- Opening Delimiter -

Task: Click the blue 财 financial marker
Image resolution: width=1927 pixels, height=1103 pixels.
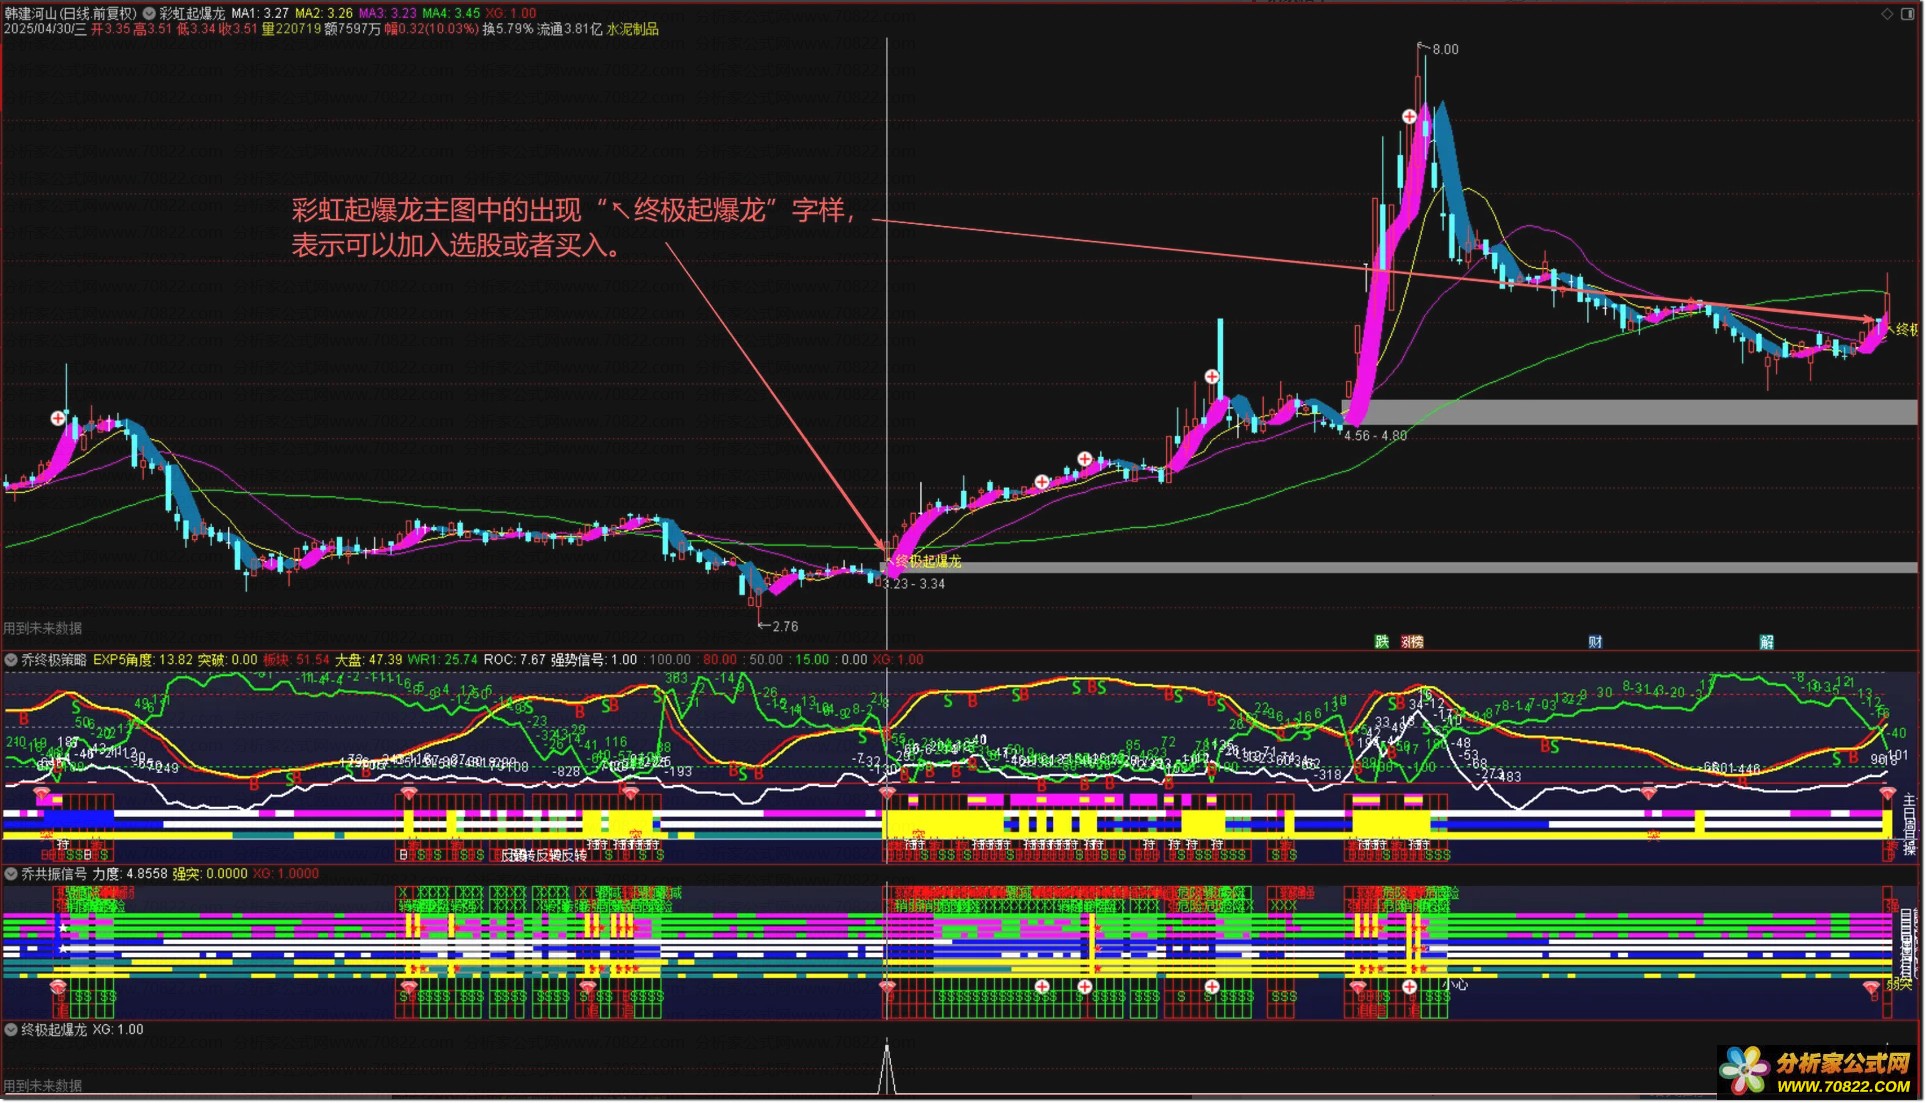Action: pyautogui.click(x=1595, y=642)
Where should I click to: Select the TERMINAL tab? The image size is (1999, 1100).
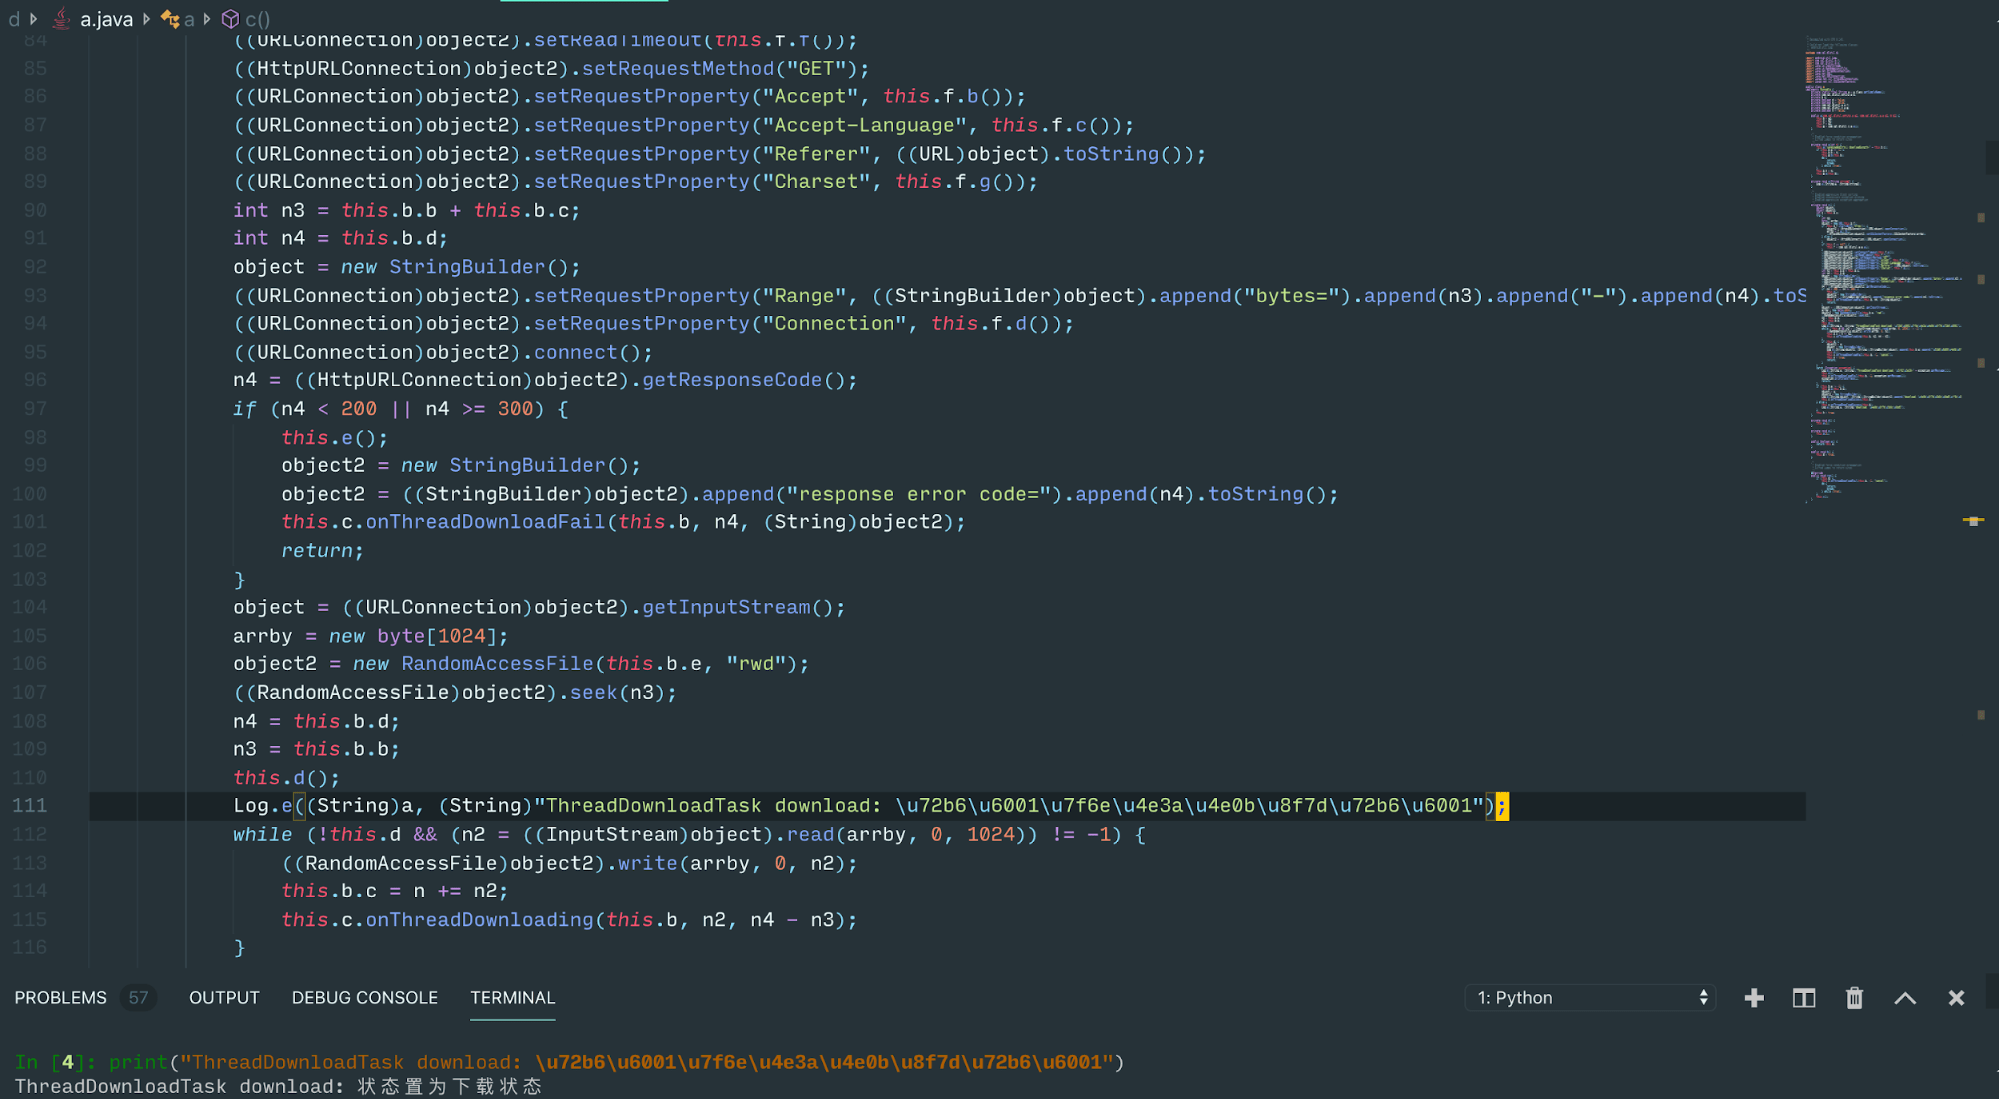tap(512, 998)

- Closing Delimiter -

_Task requirements:_ Return to the listing above and set it down exactly, leaving out its pictures.

_Output of the exercise:_
Task: Click the blue 财 financial marker
Image resolution: width=1927 pixels, height=1103 pixels.
Action: pyautogui.click(x=1595, y=642)
Where should I click to: Select the TERMINAL tab? The image size is (1999, 1100).
tap(512, 998)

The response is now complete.